- PROVIDED INFORMATION:
☆ ☆ ☆ ☆
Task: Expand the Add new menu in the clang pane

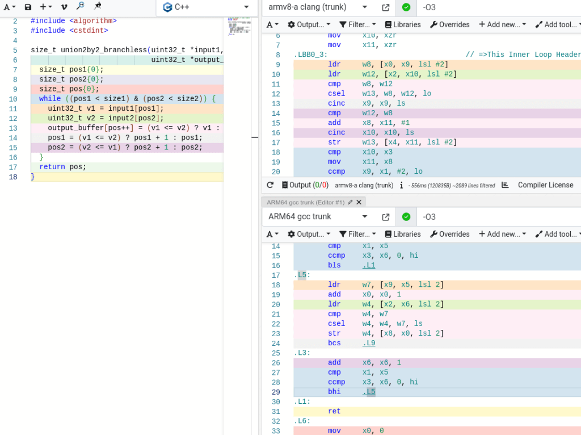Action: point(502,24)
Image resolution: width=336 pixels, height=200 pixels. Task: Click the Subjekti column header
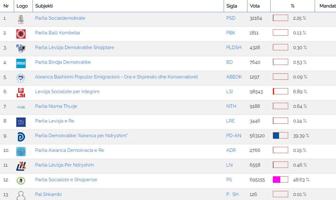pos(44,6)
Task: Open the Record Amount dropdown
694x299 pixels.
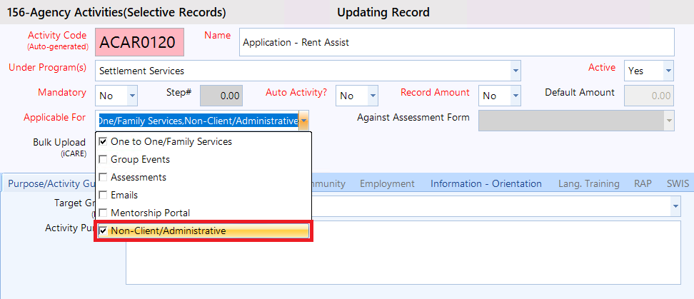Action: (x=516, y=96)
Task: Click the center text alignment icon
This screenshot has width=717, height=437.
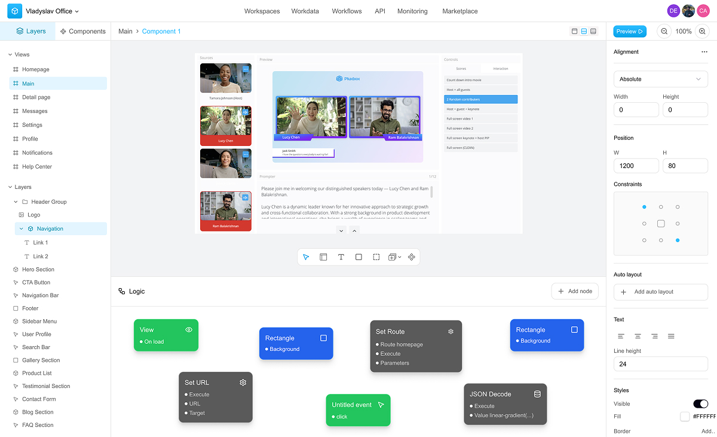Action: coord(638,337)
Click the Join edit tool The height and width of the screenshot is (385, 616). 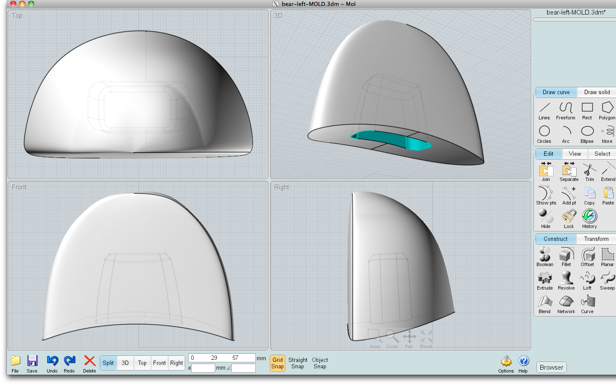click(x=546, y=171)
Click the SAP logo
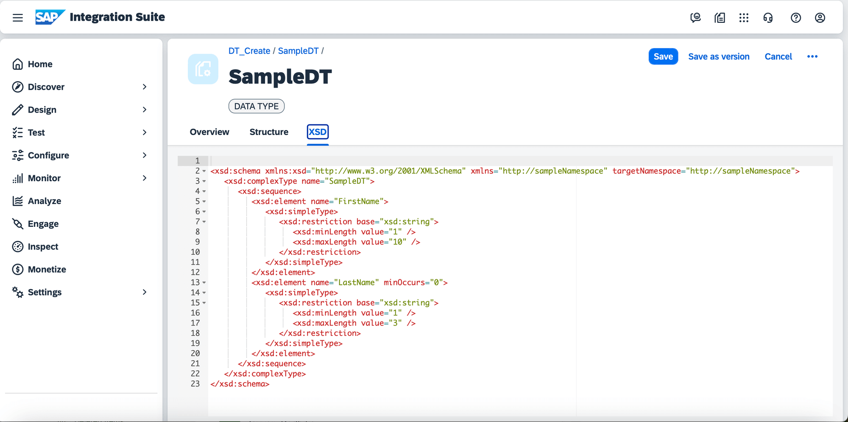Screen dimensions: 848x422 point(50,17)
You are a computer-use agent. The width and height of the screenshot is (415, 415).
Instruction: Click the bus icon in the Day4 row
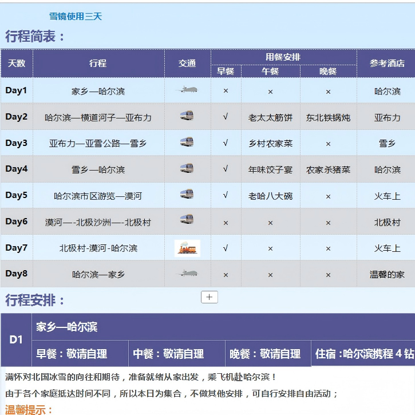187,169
☆ ☆ ☆ ☆
Start at the line holding "You are a computer-use" and stop at the last line of the entries above. Repeat those lines exactly, pictures excluded.

You are a computer-use agent. The width and height of the screenshot is (415, 415).
Instruction: Click the bus icon in the Day4 row
187,169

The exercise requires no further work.